Find top category by video time spent
Company: Pinterest
Role: Data Scientist
Category: Data Manipulation (SQL/Python)
Difficulty: Medium
Interview Round: Technical Screen
Pandas required. You are given a DataFrame df with columns: user_id (int), pin_id (int), pin_type (str), category (str or None), time_spent_sec (numeric). Goal: among video pins, find the canonical category with the highest average time_spent_sec.
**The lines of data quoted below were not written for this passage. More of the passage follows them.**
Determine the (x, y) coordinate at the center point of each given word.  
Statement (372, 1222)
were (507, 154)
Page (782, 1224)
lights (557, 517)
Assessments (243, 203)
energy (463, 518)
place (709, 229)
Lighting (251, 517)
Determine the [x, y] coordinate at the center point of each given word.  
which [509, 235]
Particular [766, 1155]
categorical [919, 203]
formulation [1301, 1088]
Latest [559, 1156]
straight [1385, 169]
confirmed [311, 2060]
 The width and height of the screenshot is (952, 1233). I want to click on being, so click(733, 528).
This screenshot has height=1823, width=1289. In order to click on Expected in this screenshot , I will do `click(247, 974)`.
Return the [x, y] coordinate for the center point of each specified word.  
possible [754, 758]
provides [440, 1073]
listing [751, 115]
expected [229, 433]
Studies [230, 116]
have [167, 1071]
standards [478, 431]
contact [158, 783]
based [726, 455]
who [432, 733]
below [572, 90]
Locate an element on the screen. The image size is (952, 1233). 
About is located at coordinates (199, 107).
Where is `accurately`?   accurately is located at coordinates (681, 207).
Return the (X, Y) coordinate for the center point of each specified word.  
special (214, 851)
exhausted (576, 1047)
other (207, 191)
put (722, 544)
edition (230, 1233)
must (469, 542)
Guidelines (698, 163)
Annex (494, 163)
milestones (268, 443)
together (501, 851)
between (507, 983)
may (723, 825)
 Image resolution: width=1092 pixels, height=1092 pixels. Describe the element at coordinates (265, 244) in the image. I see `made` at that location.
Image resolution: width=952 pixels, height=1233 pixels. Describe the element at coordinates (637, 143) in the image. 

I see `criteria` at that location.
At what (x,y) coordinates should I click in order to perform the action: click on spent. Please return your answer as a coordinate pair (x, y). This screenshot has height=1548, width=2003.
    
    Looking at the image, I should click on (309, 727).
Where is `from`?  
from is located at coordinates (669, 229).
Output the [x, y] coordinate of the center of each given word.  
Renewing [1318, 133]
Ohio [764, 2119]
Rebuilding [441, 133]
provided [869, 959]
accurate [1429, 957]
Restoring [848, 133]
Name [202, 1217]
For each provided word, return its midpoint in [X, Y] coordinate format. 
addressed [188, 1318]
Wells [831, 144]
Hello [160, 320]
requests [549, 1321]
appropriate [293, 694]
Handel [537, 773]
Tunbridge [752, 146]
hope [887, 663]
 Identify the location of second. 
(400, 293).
Requirements:
- Consider pin_type values case-insensitively and treat 'vedio' as 'video' (data quality issue).
- Normalize category by lowercasing and stripping whitespace, then map via category_map; if a key is missing after normalization or category is null/empty, map to 'unknown'.
- Exclude rows where time_spent_sec is null or non-positive.
- Return a two-field result: top_category (str), avg_time_spent_sec (float, rounded to 2 decimals).
Example inputs
category_map = {
'home': 'lifestyle',
'food & drink': 'food',
'recipe': 'food',
'travel': 'travel'
}
df (illustrative rows)
user_id | pin_id | pin_type | category | time_spent_sec
1 | 10 | 'video' | 'Food & Drink' | 120
2 | 11 | 'video' | None | 200
3 | 12 | 'static' | 'Home' | 90
4 | 13 | 'video' | 'Recipe' | 240
5 | 14 | 'video' | 'DIY' | 180
6 | 15 | 'vedio' | 'food & drink ' | 60
What is the top_category and its average time among video pins after mapping and cleaning?
Quick Answer: This question evaluates proficiency in pandas-based data manipulation and aggregation, testing competencies in data cleaning, normalization, mapping, filtering, and computing summary statistics.